Face à la complexité de l’offre initialement prévue par le siège, encore trop de points de vente refusaient les commandes passées sur le site centralisé et préféraient laisser à l’atelier parisien le soin de confectionner et envoyer les bouquets. Ce semi-échec a convaincu l’enseigne de revoir sa copie pour augmenter le taux d’acceptation des commandes par les magasins les plus proches, afin de livrer plus vite.

Un test grandeur nature

«Nous avons travaillé en collaboration avec les représentants des franchisés pour adapter la gamme de bouquets et réfléchir ensemble à la composition et aux tarifs pour leur assurer un bon niveau de marge», précise Nicolas Dubois. En parallèle, le groupe a pris soin d’expliquer à ses partenaires les coûts d’acquisition d’un client internet et les investissements d’infrastructure informatique qu’il devait supporter, pour justifier sa commission d’apporteur d’affaires.
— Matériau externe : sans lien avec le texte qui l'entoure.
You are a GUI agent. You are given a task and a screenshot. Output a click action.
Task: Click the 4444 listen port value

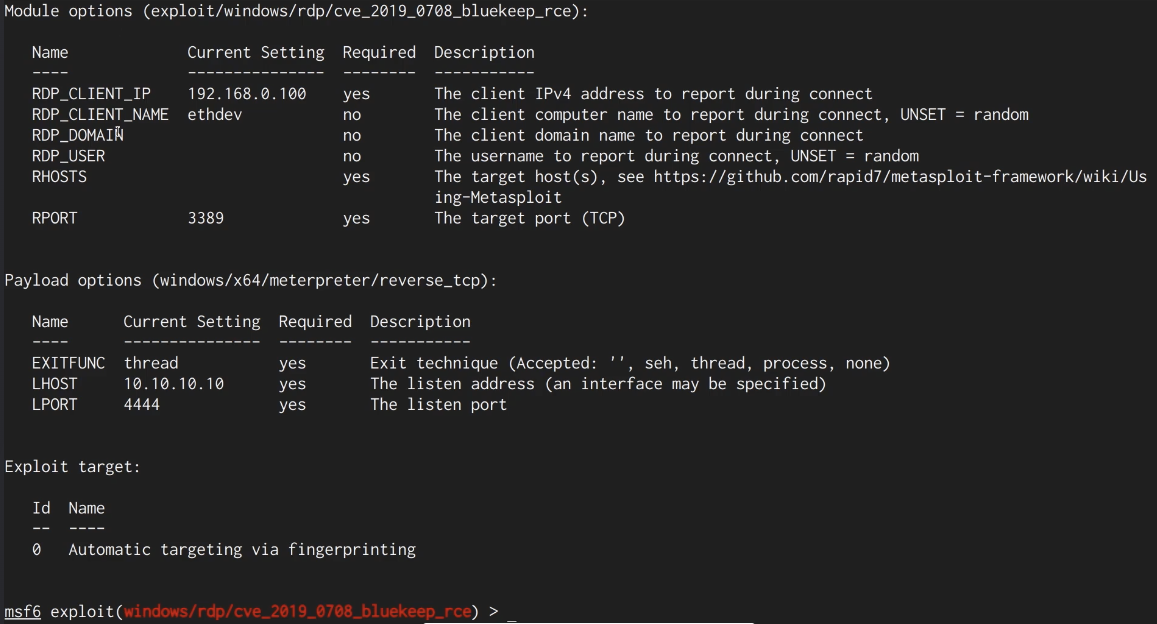pyautogui.click(x=141, y=405)
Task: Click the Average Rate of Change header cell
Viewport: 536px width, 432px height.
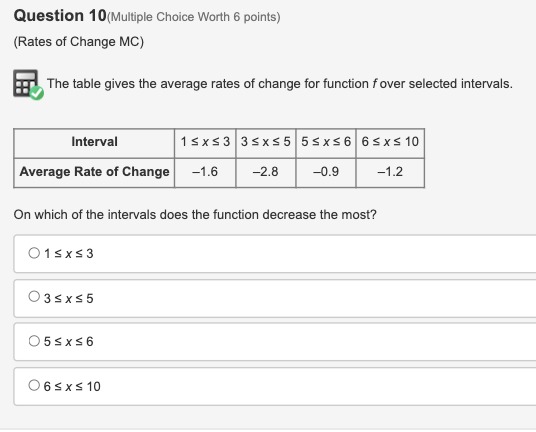Action: (94, 173)
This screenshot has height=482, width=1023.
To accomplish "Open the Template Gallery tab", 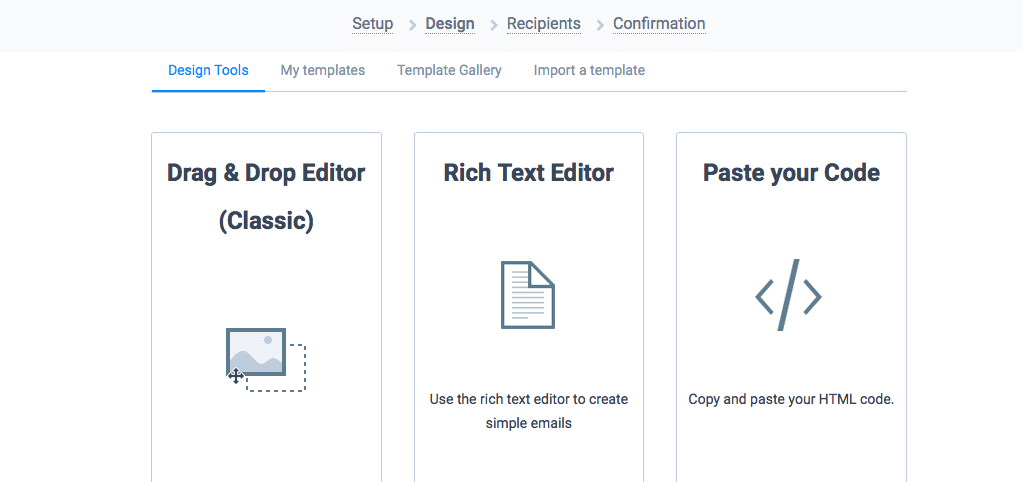I will pyautogui.click(x=450, y=70).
Après une tournée nationale en janvier, la direction du réseau espère avoir trouvé le juste équilibre pour convaincre tout le monde d’embarquer sur l’autoroute du digital. Dès la Saint-Valentin, le groupe s’est offert un test grandeur nature.

Pour la fête des amoureux, près de cent magasins des quatre enseignes Emova ont rejoint l’application Uber Eats pour proposer la livraison de bouquets en trente minutes chrono. L’histoire ne dit pas si le livreur avait le sourire, mais en réussissant ce pari, la franchise a retrouvé le sien.